Bırakınız din kardeşliğini ve 100 yıl öncesine kadar 400 yıllık beraberliği; bırakınız onların ecdâdının da asırlarca en azından sizin ecdadınız gibi şehidler verip bedeller ödediğini.. Sırf, insan oldukları ve ateşin içinden kurtulmak için size sığınanları, ‘Defolun!’ diye kovmaya kalkışmak, barbarca ve utanç verici bir ruh halidir.
Bazı CHP ve İP m.vekilleri bu kadar gaddarlıktan rahatsız olmuyorlar mı sahi..
Onların tutuşturduğu bu nefret ateşi, toplumu öylesine zehirliyor ki, bir takım arab rejimlerinden gelen parababası şımarık kimselerin arabça konuşmasına bakarak, onların bütün olumsuzlukları da gariban ‘Suriyeli’lere yükleniyor. Ama, aynı çevreler, emperyalist dünyadan gelen ve her türlü ahlâkî sınırlarımızı çiğneyenlere hayranlık besliyorlar.
*
Geçen gün Üsküdar- Uncular Caddesi’nde günortası, sosyetik bir kadın, sanki saldırıya uğramış veya çantasını bir kapkaççı çalmış gibi; ‘İstemiyoruzzzz! Defoolun, ülkemizdeeenn!..’ diye bas-bas bağırıyor, ortalığı velveleye veriyordu. Üstelik de orada, Suriyelilerden kimse de yokken..
Bütün toplum bir algıyla zehirlenmek isteniyor.

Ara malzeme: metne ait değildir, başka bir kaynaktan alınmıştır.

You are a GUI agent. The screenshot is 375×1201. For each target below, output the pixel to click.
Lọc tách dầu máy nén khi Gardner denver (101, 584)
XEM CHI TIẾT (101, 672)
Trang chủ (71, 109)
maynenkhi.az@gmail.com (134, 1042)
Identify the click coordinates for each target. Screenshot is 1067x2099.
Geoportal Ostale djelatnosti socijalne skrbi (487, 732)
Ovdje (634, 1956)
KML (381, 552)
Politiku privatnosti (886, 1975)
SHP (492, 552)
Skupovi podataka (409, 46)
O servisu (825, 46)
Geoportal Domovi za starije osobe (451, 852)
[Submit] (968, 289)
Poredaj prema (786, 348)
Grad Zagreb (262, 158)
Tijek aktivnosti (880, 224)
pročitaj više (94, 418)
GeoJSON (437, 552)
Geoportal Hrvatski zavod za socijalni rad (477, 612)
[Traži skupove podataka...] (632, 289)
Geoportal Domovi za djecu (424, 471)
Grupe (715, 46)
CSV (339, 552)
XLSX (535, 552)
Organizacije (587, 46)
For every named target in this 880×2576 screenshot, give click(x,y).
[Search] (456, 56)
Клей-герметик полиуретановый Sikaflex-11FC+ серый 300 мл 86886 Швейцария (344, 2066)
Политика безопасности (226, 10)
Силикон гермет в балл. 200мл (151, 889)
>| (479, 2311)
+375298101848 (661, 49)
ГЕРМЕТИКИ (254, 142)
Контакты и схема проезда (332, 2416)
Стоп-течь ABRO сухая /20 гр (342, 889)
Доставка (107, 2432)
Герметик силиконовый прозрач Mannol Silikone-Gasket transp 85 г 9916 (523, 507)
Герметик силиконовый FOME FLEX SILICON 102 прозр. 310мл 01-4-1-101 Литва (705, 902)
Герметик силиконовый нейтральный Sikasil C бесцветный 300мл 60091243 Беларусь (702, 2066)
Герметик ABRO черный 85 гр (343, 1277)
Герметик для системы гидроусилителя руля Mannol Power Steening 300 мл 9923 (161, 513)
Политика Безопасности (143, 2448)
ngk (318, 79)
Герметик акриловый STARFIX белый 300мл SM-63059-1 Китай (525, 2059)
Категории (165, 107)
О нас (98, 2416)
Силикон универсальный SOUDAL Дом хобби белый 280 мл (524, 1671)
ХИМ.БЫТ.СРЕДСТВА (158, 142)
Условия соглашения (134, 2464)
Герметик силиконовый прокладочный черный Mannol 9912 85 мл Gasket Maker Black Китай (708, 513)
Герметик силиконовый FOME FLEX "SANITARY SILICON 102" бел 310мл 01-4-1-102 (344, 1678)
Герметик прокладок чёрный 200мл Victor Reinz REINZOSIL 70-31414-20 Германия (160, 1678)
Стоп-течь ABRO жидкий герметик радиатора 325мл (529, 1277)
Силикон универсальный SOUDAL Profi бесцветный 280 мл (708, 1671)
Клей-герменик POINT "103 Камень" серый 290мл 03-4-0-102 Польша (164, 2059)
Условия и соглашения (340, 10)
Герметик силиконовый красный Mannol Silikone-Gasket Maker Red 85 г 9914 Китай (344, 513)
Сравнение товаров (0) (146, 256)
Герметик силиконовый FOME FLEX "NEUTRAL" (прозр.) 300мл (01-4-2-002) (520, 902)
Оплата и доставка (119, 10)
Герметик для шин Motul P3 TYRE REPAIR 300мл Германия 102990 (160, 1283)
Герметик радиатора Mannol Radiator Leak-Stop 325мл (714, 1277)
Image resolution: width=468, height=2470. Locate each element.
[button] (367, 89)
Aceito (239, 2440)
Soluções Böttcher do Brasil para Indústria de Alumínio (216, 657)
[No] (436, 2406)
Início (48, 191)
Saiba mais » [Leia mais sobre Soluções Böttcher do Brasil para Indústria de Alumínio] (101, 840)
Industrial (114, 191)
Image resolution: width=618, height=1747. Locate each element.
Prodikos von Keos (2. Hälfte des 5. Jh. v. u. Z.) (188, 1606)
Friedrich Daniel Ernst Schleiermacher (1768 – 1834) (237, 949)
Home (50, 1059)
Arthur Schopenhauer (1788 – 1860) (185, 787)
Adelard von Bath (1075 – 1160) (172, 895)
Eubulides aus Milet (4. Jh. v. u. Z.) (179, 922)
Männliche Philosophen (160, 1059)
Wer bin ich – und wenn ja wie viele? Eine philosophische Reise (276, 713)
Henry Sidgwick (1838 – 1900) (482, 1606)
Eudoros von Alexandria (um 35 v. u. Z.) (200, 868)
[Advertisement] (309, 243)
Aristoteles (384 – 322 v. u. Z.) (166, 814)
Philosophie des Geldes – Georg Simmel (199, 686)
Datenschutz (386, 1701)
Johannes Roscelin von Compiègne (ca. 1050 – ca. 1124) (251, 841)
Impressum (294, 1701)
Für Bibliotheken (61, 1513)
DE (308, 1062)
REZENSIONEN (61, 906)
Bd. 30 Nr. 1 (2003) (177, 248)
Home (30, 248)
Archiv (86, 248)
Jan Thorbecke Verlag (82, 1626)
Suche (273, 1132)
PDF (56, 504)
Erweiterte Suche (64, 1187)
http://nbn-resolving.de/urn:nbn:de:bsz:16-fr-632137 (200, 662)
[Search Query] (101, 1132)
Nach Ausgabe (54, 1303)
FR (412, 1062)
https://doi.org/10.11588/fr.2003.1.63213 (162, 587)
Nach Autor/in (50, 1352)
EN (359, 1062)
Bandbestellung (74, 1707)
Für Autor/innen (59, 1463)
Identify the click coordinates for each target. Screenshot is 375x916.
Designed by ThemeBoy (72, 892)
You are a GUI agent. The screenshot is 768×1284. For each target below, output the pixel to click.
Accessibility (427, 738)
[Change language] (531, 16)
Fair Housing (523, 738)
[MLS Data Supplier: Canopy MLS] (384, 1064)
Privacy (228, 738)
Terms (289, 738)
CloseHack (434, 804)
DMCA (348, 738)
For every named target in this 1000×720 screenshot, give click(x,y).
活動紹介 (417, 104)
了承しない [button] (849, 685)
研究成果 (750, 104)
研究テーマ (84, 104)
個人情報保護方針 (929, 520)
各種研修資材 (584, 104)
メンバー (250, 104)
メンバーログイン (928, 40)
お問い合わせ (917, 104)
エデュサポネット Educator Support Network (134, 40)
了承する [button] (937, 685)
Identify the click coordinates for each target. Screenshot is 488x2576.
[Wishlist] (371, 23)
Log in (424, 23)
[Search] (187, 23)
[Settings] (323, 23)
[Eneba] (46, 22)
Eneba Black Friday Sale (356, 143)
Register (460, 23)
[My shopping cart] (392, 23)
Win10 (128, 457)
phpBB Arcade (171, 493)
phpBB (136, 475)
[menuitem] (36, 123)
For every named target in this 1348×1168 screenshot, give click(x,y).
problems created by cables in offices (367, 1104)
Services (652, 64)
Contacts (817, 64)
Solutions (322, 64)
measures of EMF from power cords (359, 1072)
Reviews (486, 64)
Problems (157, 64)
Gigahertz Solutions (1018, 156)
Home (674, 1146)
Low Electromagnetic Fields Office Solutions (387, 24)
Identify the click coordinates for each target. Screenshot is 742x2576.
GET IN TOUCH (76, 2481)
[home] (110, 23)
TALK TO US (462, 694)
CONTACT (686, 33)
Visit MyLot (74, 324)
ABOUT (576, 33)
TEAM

Bu barbarca provokasyonun baş tahrikçileri durumunda olan CHP ve İP Gn. Başkanları bunun önüne geçmezlerse, bu durum, onların çocuklarına da utanç verici bir miras olarak kalacaktır.
*
Ve… tabelâlardaki alfabe savaşı..
İşyerlerinde, yabancı dillerdeki tabelâlardan sadece arab alfabesiyle yazılmış olanlara getirilen sınırlamanın mantığı nedir? Sadece İstanbul’da, latin, kiril, grek, çin, hind, japon, ibrî vs. alfabeleriyle yazılı dünya kadar tabelâ varken, evet, sadece arab alfabesiyle yazılanlara takılmak, niçin? Bilinsin ki, bu uygulamayla türkçenin de yüzyıllarca yazıldığı arab alfabesine karşı 1930’larda sergilenen nefreti hortlatmak isteyenler memnun edilebilir sadece.. Ayrıca, bu uygulama, Batı Avrupa ülkelerinde Türkiye’lilere aid işyerlerindeki tabelâlara karşı benzer yasaklamayı tetiklemeyecek midir?